> [Problem statement]:
Below are some records. Quote exactly the lines from the one that contains "Open 其它宝贝使用的关键词 tab" through the last, both included, and leave out the pictures.

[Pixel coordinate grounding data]
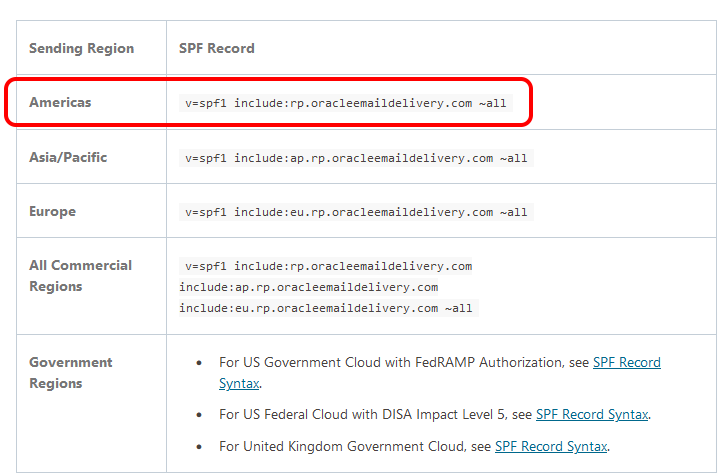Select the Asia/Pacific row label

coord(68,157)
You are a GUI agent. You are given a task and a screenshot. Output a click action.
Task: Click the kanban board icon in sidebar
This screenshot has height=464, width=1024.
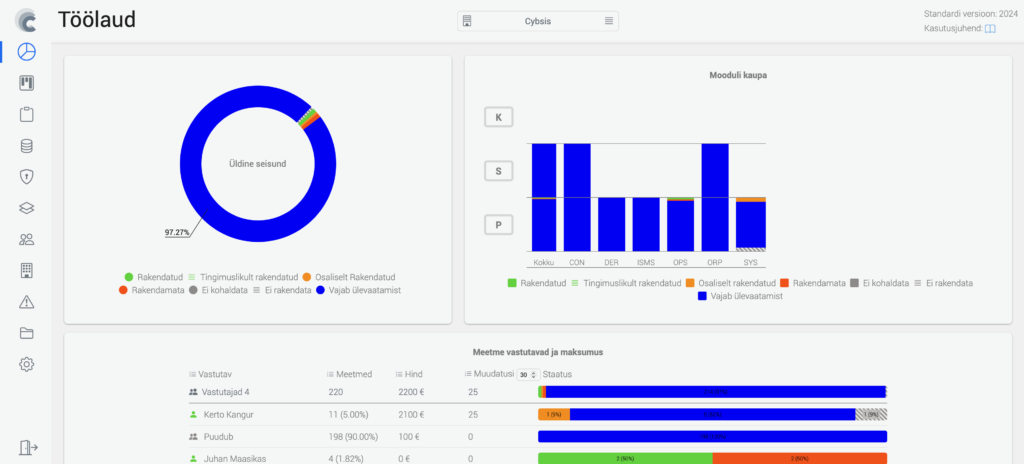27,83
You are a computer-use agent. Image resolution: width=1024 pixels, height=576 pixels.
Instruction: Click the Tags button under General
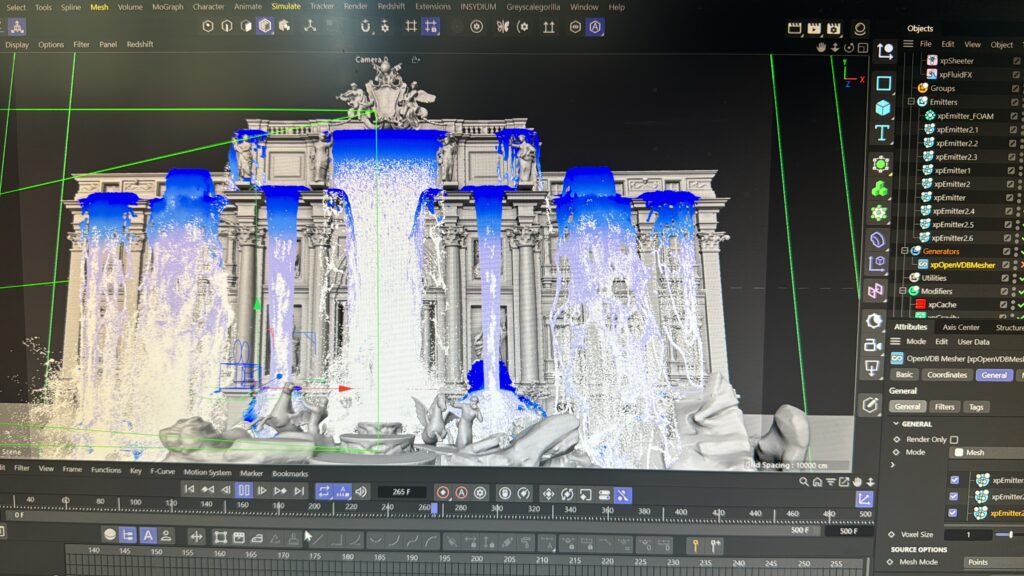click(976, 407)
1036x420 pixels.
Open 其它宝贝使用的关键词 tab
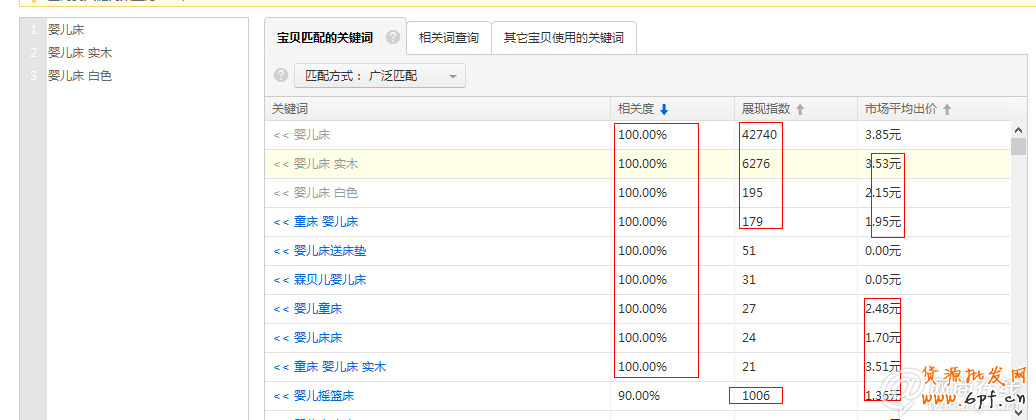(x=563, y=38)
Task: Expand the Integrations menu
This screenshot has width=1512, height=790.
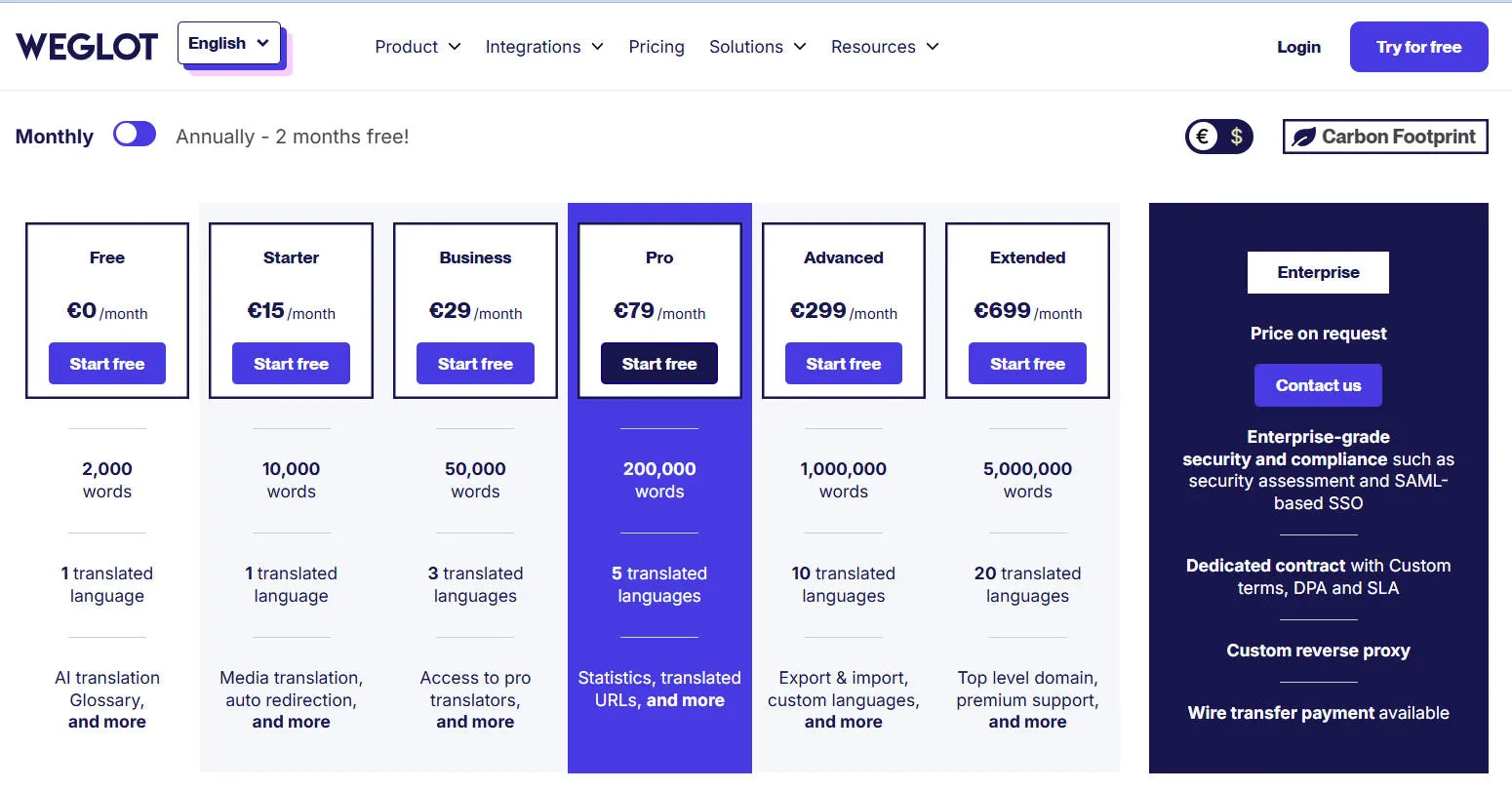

> [Task result]:
Open 其它宝贝使用的关键词 tab
(x=563, y=38)
Task: Expand the Integrations menu
This screenshot has width=1512, height=790.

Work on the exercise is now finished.